Hundreds of public order officers barricaded the school gate, which was sealed off by the city administration on Wednesday.

"We now have no place ... We hope the House of Representatives can help solve our problem," said school principal Nurlela, who was accompanied by teachers, parents and students, while meeting legislators to convey their grievances after the flag-hoisting ceremony.

Some teachers and students had remained at the Melawai school, constructed in the 1930s, to protest a land swap deal made by the education ministry and PT Tata Disantara -- owned by former manpower minister Abdul Latief -- in 2000.

In the deal, PT Tata gave the government a property in Jeruk Purut and another in Bintaro, both in South Jakarta, in exchange for the Melawai premises.

The majority of teachers and students of SMP 56 had agreed to move to Jeruk Purut school.

The Supreme Court is still deciding on the legal status of the school, which is in an area being developed into a business district.

In spite of the fact that it is still embroiled in a dispute and most of the teachers of the school are working on a contractual basis, the school still took in new students this year. The city administration reported Nurlela to the police for allegedly operating an illegal, substandard school.
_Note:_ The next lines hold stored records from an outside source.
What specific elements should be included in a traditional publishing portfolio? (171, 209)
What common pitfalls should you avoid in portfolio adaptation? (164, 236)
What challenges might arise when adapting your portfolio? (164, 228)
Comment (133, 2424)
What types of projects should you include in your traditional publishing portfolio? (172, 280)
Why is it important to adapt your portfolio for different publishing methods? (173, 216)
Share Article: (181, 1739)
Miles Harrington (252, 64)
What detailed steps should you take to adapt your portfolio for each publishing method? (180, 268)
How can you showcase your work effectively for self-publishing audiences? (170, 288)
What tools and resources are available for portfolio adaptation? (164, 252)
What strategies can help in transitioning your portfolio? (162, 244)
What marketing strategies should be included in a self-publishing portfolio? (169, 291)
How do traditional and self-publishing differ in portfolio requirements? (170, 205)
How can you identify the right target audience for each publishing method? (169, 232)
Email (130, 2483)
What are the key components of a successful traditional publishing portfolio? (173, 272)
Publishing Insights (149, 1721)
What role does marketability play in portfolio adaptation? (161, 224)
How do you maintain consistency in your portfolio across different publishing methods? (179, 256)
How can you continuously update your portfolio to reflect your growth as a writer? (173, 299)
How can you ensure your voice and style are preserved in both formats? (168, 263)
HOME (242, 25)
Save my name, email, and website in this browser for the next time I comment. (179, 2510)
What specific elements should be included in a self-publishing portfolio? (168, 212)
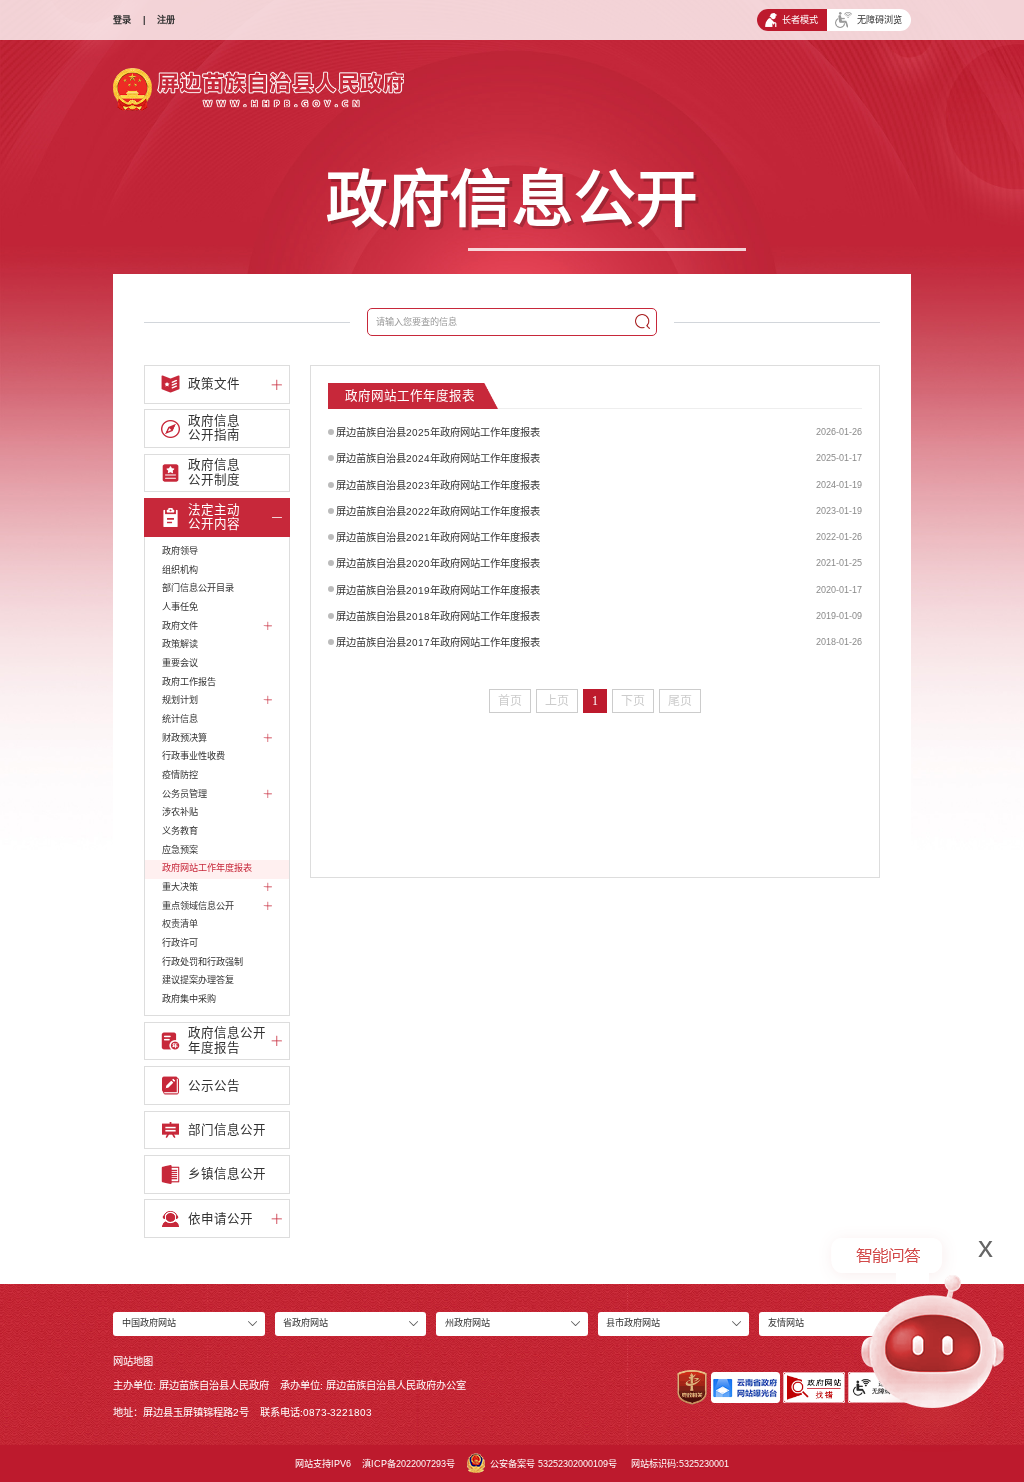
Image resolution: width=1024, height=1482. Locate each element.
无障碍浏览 (879, 20)
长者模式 (800, 20)
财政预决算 (184, 738)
The administration emptied the school building while the students and teachers were on Idul Fitri holiday. The public order officers, who pitched five tents near the school building, prohibited students, parents and teachers from approaching the school on Monday.

Meanwhile, on the gate of the school building, the City Basic Education Agency placed an announcement, calling on students to re-register themselves to take part in temporary classes in another school.

The classes or "bridging" school should be attended by ex-SMP 56 students before they will be transferred to other city-run junior high schools. A number of officials were seen distributing registration forms to the students.